In years past, such a launch might have been greeted with a collective shrug from the press. (The launch of Facebook Live in 2016 also involved a takeover of Montgomery Station, and passed with little fanfare — at least until a rash of violent live streams drew their attention.) But the increased focus on groups this year has come with energetic scrutiny from journalists — a sign of how even seemingly mundane Facebook launches now meet with deep skepticism around the world.
And judging from the awful groups that journalists keep discovering, that skepticism is warranted. Last week, ProPublica found a group of Border Patrol agents joking about migrant deaths and making other racist and offensive comments. (The Intercept posted an archive of the group’s awful posts.) Over the weekend, CNN found another:
At least one other social media group with an apparent nexus to Customs and Border Protection has been discovered to contain vulgar and sexually explicit posts, according to screenshots shared by two sources familiar with the Facebook pages.

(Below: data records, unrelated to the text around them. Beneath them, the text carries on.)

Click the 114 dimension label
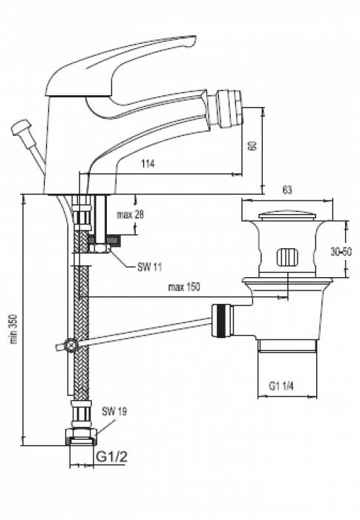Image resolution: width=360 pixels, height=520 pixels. click(148, 163)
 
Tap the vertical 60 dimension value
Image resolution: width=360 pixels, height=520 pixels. click(252, 146)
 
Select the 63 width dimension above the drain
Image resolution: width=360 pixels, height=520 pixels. click(287, 190)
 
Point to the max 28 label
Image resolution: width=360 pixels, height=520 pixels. click(131, 215)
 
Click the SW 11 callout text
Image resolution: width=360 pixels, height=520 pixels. click(149, 267)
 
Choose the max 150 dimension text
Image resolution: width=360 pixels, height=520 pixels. click(184, 287)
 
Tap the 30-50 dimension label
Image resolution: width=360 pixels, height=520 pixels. click(341, 252)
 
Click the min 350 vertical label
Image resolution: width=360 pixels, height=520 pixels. click(13, 328)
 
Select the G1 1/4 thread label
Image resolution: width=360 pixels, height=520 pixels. click(281, 386)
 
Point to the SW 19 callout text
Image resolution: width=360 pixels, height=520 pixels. click(114, 412)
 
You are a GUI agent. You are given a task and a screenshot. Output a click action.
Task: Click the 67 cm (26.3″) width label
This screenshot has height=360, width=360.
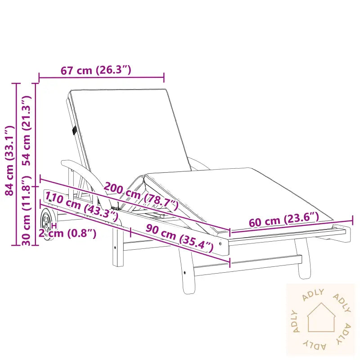(96, 70)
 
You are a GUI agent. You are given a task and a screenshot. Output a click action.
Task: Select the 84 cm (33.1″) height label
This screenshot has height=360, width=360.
(10, 161)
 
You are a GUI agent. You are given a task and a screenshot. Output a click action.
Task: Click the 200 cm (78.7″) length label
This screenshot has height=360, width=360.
(141, 196)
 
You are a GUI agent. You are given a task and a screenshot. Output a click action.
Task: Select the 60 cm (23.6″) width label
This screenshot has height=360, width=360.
(284, 220)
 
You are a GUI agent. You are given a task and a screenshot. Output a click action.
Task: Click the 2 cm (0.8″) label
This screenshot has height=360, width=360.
(67, 233)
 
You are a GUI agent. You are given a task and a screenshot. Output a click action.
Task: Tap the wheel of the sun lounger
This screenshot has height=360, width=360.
(47, 224)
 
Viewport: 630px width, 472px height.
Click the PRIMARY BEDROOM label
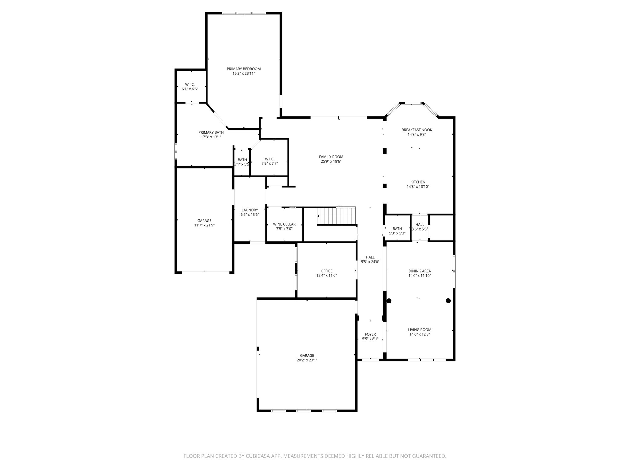[x=244, y=69]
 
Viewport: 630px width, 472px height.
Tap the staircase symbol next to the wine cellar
[x=337, y=216]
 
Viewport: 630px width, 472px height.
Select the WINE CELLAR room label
[x=284, y=224]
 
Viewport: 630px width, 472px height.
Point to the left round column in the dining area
[x=389, y=301]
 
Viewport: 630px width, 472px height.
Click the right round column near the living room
[x=448, y=301]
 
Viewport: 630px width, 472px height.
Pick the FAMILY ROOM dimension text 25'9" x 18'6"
[x=331, y=161]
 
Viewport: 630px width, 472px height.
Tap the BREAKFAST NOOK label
[x=417, y=130]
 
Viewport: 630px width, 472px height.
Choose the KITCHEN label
[x=418, y=182]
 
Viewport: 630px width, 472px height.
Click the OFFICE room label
[x=326, y=271]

The secret Facebook group, “The Real CBP Nation,” which has around 1,000 members, is host to an image that mocks separating migrant families,multiple demeaning memes of Rep. Alexandria Ocasio-Cortez, a New York Democrat, and other derisive images of Asians and African Americans.
The same day, Le Monde found a group with 56,000 members devoted largely to making misogynist comments. (I’m relying on Google Translate here, so let me know if I get this wrong, French speakers.) The group actively solicited revenge porn before Facebook shut it down, according to the report.
And just today, a Twitter user who stumbled across a Facebook TV ad investigated one of the featured groups, and found a rash of ugly posts.
All this bad behavior is worrying some observers, Elizabeth Dwoskin reports in the Washington Post:
“Large private groups remain unmoderated black boxes where users can freely threaten vulnerable populations,” said Jonathan Greenblatt, chief executive of the Anti-Defamation League. “Without any AI or human moderators, it’s easy to orchestrate harassment campaigns — at minimum, this environment contributes to the normalization of bigotry and discrimination. As Facebook moves to more and more private communication, we’re concerned about this delinquency.”
Facebook Groups offer us yet another chance to think about the difference between internet problems and platform problems. There have always been online forums where awful people congregate — that’s an internet problem. It’s plausible that, in the absence of Facebook Groups, racist Border Patrol agents would have found another place to hang out online and spout bigotry.
But Facebook’s size and recommendation algorithms change that calculation. Its size enables connections between many Border Patrol agents who may not otherwise have met. And its recommendation algorithms work to introduce them to each other — just as new moms were introduced to anti-vaccine groups through recommendations, so are Border Patrol agents introduced to groups like Real CBP Nation.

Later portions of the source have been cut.